PostgreSQL Experiments

Last modified 13 May 2021 11:38 +02:00

Large object storage (TOAST)

When storing BLOBs to m_user.fullobject these are stored into separate TOAST table. Following function was used to insert random_bytea(100, 20000) (byte array between 100B and 20kB):

-- based on https://dba.stackexchange.com/a/22571
CREATE OR REPLACE FUNCTION random_bytea(min_len integer, max_len integer)
    RETURNS bytea
    LANGUAGE sql
AS $$
    SELECT decode(string_agg(lpad(to_hex(width_bucket(random(), 0, 1, 256) - 1), 2, '0'), ''), 'hex')
    -- width_bucket starts with 1, we counter it with series from 2; +1 is there to includes upper bound too
    -- should be marginally more efficient than: generate_series(1, $1 + trunc(random() * ($2 - $1 + 1))::integer)
    FROM generate_series(2, $1 + width_bucket(random(), 0, 1, $2 - $1 + 1));
$$;

Insert the rows:

DO $$ BEGIN
    FOR r IN 1..10000 LOOP
        INSERT INTO m_user (name_norm, name_orig, fullobject, version)
        VALUES ('user-' || LPAD(r::text, 10, '0'), 'user-' || LPAD(r::text, 10, '0'),
            random_bytea(100, 20000), 1);
    END LOOP;
END; $$;

With 10k rows the sizes of tables were:

-- top 20 biggest tables or their TOAST (large object storage) from public schema
SELECT
    t.oid,
    CASE
        WHEN tft.relname IS NOT NULL
            THEN tft.relname || ' (TOAST)'
        ELSE t.relname
    END AS object,
    pg_size_pretty(pg_relation_size(t.oid)) AS size
FROM pg_class t
    INNER JOIN pg_namespace ns ON ns.oid = t.relnamespace
    -- table for toast
    LEFT JOIN pg_class tft ON tft.reltoastrelid = t.oid
    LEFT JOIN pg_namespace tftns ON tftns.oid = tft.relnamespace
WHERE 'public' IN (ns.nspname, tftns.nspname)
ORDER BY pg_relation_size(t.oid) DESC
LIMIT 20;

The results are (rows after the second one are small and the rest is omitted):

oid object size

16503

m_user (TOAST)

102 MB

16498

m_user

2008 kB

16452

m_object_oid

440 kB

Size of the toast for m_user is about right (10k rows times 10kB).
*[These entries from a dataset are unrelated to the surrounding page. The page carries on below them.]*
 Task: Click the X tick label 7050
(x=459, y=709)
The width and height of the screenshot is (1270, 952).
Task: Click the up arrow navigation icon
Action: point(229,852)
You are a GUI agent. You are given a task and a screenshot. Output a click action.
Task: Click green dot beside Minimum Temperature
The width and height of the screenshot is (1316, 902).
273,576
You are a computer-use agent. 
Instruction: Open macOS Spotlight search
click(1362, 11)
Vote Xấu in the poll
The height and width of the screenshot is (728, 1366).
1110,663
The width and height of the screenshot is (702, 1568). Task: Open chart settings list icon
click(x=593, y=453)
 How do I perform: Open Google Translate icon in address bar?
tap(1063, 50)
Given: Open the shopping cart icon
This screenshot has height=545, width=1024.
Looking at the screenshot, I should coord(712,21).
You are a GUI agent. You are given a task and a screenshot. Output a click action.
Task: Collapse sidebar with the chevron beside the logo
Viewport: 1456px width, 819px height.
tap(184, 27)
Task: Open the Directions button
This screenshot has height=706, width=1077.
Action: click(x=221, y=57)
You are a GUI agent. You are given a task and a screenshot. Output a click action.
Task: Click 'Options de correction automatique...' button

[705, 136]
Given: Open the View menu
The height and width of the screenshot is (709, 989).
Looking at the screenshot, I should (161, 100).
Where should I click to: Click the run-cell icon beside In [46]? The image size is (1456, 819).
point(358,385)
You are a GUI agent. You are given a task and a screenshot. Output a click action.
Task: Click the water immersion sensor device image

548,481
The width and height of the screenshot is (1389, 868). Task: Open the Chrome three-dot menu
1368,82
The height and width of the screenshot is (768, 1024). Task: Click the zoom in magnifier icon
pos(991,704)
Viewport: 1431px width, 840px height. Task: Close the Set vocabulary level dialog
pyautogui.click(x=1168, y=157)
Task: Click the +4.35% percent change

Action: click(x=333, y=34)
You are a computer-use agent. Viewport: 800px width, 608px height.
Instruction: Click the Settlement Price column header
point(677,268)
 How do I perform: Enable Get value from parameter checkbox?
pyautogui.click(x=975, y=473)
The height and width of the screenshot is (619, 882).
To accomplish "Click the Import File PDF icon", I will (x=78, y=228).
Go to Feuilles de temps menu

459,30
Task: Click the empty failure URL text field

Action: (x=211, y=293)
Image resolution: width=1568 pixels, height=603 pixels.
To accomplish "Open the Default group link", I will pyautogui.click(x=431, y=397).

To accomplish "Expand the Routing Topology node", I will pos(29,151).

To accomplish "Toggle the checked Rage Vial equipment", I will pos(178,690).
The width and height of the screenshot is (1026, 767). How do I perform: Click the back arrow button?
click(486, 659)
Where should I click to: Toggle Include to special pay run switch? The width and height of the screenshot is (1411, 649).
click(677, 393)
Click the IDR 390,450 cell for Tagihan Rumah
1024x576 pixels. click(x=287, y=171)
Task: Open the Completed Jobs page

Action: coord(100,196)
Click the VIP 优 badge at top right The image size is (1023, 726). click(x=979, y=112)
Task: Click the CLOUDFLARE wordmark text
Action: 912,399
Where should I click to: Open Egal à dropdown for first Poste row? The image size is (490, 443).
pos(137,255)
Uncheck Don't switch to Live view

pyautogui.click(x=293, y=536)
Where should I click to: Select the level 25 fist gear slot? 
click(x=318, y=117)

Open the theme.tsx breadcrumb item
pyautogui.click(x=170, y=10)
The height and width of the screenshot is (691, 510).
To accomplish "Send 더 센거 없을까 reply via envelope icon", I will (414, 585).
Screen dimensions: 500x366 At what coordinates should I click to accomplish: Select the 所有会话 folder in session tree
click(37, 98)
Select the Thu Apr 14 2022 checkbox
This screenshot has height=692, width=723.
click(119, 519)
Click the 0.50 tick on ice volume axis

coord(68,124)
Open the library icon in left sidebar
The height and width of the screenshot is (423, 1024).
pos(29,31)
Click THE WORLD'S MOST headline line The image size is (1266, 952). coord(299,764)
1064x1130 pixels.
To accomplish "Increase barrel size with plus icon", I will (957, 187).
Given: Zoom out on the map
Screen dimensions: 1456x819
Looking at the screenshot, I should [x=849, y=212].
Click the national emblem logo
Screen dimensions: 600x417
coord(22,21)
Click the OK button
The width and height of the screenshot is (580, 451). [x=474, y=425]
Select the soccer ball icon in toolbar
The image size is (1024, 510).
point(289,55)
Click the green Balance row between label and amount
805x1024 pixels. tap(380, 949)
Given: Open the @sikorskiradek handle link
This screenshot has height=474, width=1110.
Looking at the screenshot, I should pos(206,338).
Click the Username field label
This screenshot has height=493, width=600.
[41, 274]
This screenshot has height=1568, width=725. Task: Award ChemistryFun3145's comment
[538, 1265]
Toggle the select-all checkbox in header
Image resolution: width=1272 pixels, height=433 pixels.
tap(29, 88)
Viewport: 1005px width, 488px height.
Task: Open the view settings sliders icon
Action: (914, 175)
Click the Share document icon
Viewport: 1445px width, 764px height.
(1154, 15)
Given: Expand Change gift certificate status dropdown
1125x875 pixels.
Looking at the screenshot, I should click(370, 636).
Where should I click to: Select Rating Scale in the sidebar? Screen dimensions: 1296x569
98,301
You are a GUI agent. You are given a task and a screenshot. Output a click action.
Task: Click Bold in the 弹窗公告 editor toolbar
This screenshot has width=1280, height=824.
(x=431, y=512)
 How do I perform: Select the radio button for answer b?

With random bytes the TOAST compression could not do much. To demonstrate the compression, let’s generate byte arrays full of zeroes:

CREATE OR REPLACE FUNCTION zero_bytea(min_len integer, max_len integer)
    RETURNS bytea
    LANGUAGE sql
AS $$
    SELECT decode(string_agg('00', ''), 'hex')
    FROM generate_series(2, $1 + width_bucket(random(), 0, 1, $2 - $1 + 1));
$$;

DELETE FROM m_object;

DO $$ BEGIN
    FOR r IN 1..1000 LOOP
            INSERT INTO m_user (name_norm, name_orig, fullobject, version)
            VALUES ('user-' || LPAD(r::text, 10, '0'), 'user-' || LPAD(r::text, 10, '0'),
--                     random_bytea(100, 20000), 1);
                    zero_bytea(100, 20000), 1);
        END LOOP;
END; $$;

Now, let’s see the sizes using the query from above - the results are:

oid object size

16498

m_user

880 kB

16516

m_user_name_orig_idx

480 kB

16517

m_user_name_norm_key

480 kB

16456

m_object_oid_pk

448 kB

16506

m_user_pkey

448 kB

16452

m_object_oid

128 kB

The rest is 8kB or less - and the toast table for user is not even mentioned here. It actually shows 0 bytes of size at this moment.

Now switch the commented/uncommented lines in the loop above to use random_bytea (and loop range from 1001 to 2000 to keep usernames unique) - and let’s see what happens:

oid object size

16503

m_user (TOAST)

10 MB

16498

m_user

880 kB

16517

m_user_name_norm_key

480 kB

16516

m_user_name_orig_idx

480 kB

16506

m_user_pkey

448 kB

16456

m_object_oid_pk

448 kB

16452

m_object_oid

128 kB

Toast table for m_user is immediately leader of our chart. This is good - this keeps m_user small and also shows that the data is compressed by default.

Creating many sub-tables dynamically

When measuring the impact of the number of inherited tables the following block was used to generate arbitrary number of tables inherited from both m_object and m_focus:

-- creating more tables inherited from m_object or m_focus
DO
$$
    BEGIN
        FOR r IN 1..25
            LOOP
                EXECUTE 'CREATE TABLE m_omore' || r || '(
                    objectTypeClass INT4 GENERATED ALWAYS AS (101) STORED,
                    PRIMARY KEY (oid)
                )
                    INHERITS (m_object)';
                EXECUTE 'CREATE TABLE m_fmore' || r || '(
                    objectTypeClass INT4 GENERATED ALWAYS AS (101) STORED,
                    PRIMARY KEY (oid)
                )
                    INHERITS (m_focus)';
            END LOOP;
    END;
$$;

-- and to drop them
DO
$$
    BEGIN
        FOR r IN 1..25
            LOOP
                EXECUTE 'DROP TABLE m_fmore' || r ;
                EXECUTE 'DROP TABLE m_omore' || r ;
            END LOOP;
    END
$$;